*AIM OF THE EXERCISE*:
Only an exact copy of the lines from the one containing "How do I perform: Click" through the last line of the material below belongs in the answer, with no pictures.

*** Block opens ***

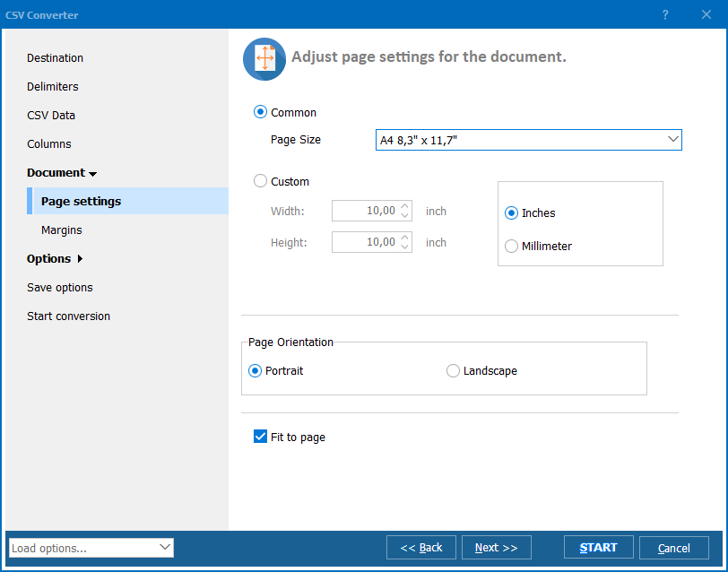Select the Common page size option
The width and height of the screenshot is (728, 572).
261,113
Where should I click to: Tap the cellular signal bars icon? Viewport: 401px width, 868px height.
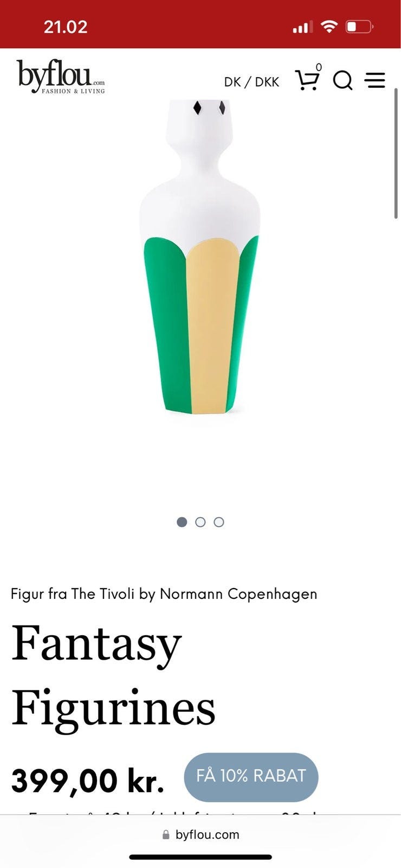click(303, 27)
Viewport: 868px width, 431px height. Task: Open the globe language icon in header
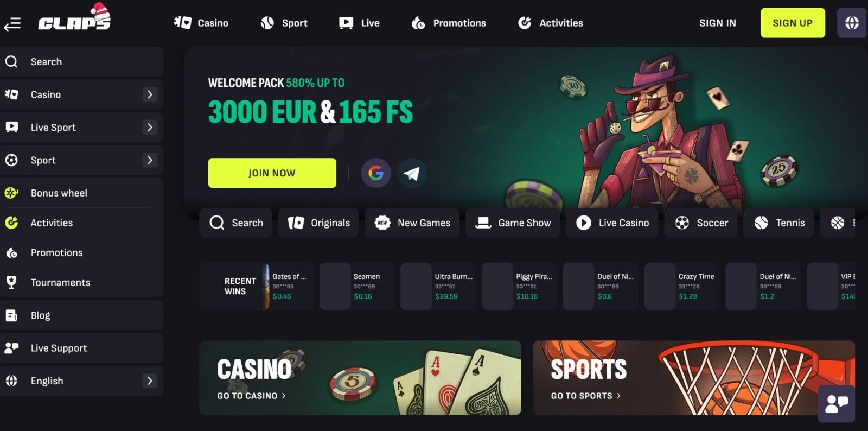(852, 23)
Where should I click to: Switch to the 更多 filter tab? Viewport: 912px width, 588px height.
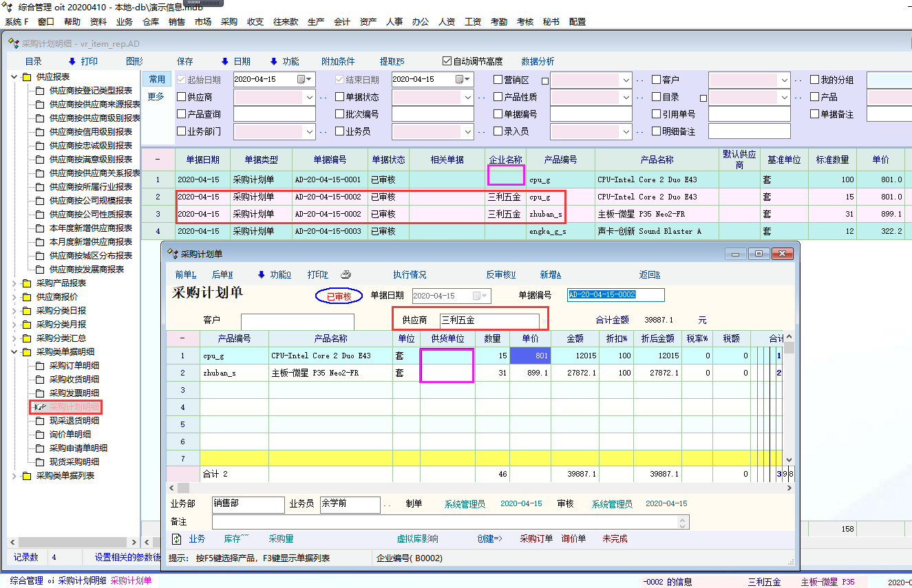tap(156, 96)
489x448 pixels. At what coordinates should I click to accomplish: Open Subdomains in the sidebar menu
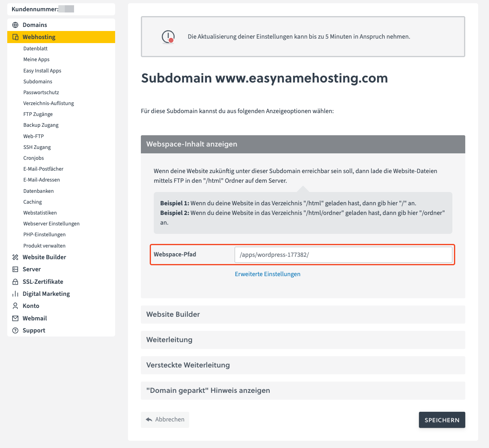pyautogui.click(x=38, y=81)
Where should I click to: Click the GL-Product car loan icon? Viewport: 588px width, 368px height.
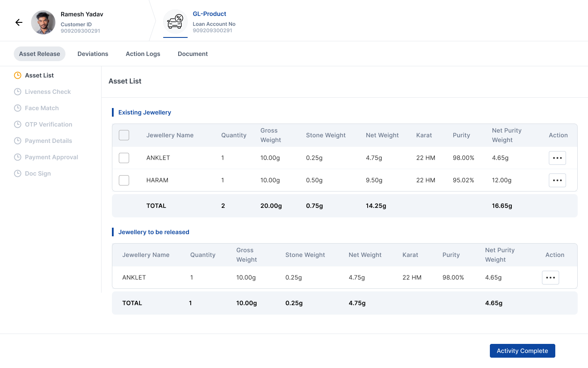pos(175,22)
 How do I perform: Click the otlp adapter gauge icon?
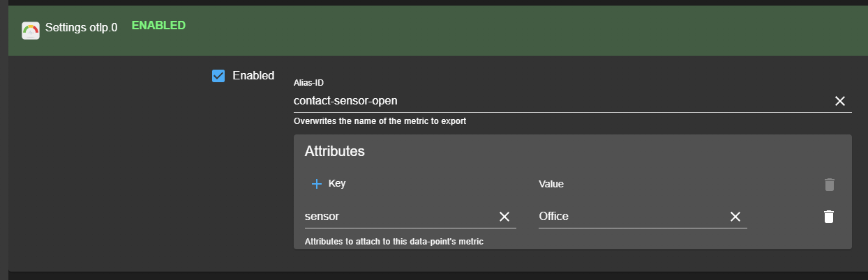[31, 30]
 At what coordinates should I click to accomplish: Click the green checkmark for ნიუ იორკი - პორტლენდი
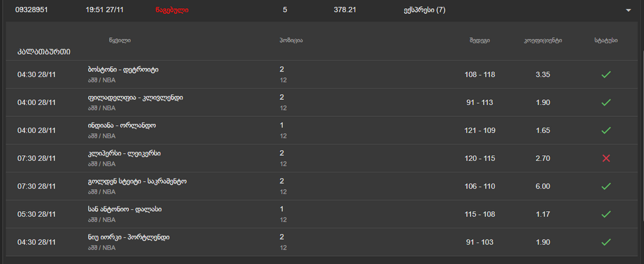606,242
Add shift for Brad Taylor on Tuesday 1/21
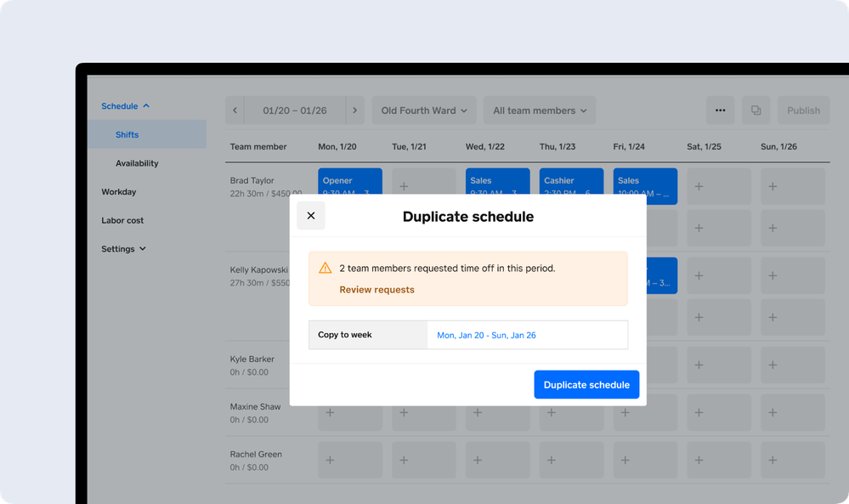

*** Block closes ***

*ANSWER FOR THE TASK*:
 How do I perform: Click the otlp adapter gauge icon?
[31, 30]
 At what coordinates should I click to accomplish: Click the green checkmark for ნიუ იორკი - პორტლენდი
606,242
Add shift for Brad Taylor on Tuesday 1/21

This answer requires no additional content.